Unfortunately, this race to ‘look good’ has also had some negative consequences. Many budding young translators have put the cart before the horse when it comes to translating. They focus first on their choice of font style, font size, page layout, paper and only after do they begin with the task in question. For some, the translation locus has shifted. This shift has unfortunately filtered through to our understanding of texts to the extent that an excellent, yet poorly-presented, translation might be poorly-received. On the other hand, a poor translation which is well-presented may have a chance of success.

What is important is balance, of course. Perhaps a useful rule of thumb is for translators to always begin their work by focusing on the content rather than the form.

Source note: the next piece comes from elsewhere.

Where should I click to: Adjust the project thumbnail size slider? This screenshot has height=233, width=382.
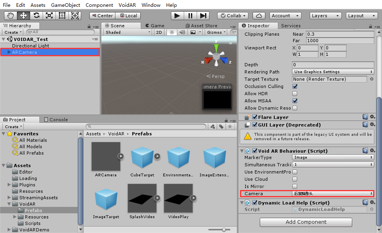pos(224,229)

As we are all aware, however, sometimes focusing on form is simply a subtle method of procrastination when a difficult translational problem eludes us. That being the case, focusing on the visual medium will do little to help resolve our linguistic predicaments. A surprisingly useful, if not revolutionary, method for dealing with such procrastination and problem-solving in our computer-filled cosmos is to resort to a much-trusted and highly-underrated tool – the pen.

Just a Translator…

Football fans across Europe and the world were introduced to the fickleness of football fandom when FC Internazionale Milano (Inter Milan) took on FC Barcelona in a UEFA Champions League match. Inter Milan registered an aggregate win of 3-2 over two legs to knock out the Champions League Cup holders Barcelona and reach the Champions League final but one of the major talking points was the abuse hurled at Inter manager José Mourinho by the fans of FC Barcelona.

Much to the surprise of football fans and translators alike, the Barça fans expressed their hate of Portuguese-born José Mourinho by calling him “El Traductor” (the translator). To them, he was no a nobody. Mourinho, after four years spent at the Catalan club, also found the term derogatory. By calling him “El Traductor”, the Barça fans were not only disparaging his talents, but they were also suggesting he was nothing more than a translator.

Obviously, this was a classic case of ‘sour grapes’ as José Mourinho has in the past masterminded several victories over his former employees and the fans of Barcelona had no other way of venting their frustration, however, it is particularly saddening for translators and interpreters around the world to witness the ignorance of so many. On the other hand, José Mourinho can be a wonderful example to translators, interpreters, linguists and also non-linguists.

The former Porto and Chelsea manager and the self-proclaimed “Special One” was in fact an interpreter and translator working under manager Bobby Robson at Sporting Club de Portugal, then Porto and later at Barcelona, and following Robson’s departure under Louis van Gaal. Through his remarkable linguistic skills he was able to learn from the best in the business which helped him later become the best in the business. José Mourinho is fluent in Portuguese, Spanish, Catalan, Italian, French and English.

His attitude to languages is fascinating. To him they are tools. He began learning new languages due to the fact that the knowledge he required as a student was only accessible in languages other than his native Portuguese. As a budding football manager under the wings of Bobby Robson at Barcelona he quickly learnt Catalan because, as he himself is quoted as saying, he would find it impossible to work in a country in which he did not know the language.

In many ways, Mourinho is a polymath of sorts: he is skilled in six languages (although, by his own admission he finds German difficult) and is one of the most successful football managers of his generation (having won over fourteen major prizes in world football). May the abuse hurled at José Mourinho be a shibboleth for all of us. If we could all accumulate languages in the manner that Mourinho has done and have even a fraction of the success he has had then may we all forever be called ‘just a translator’.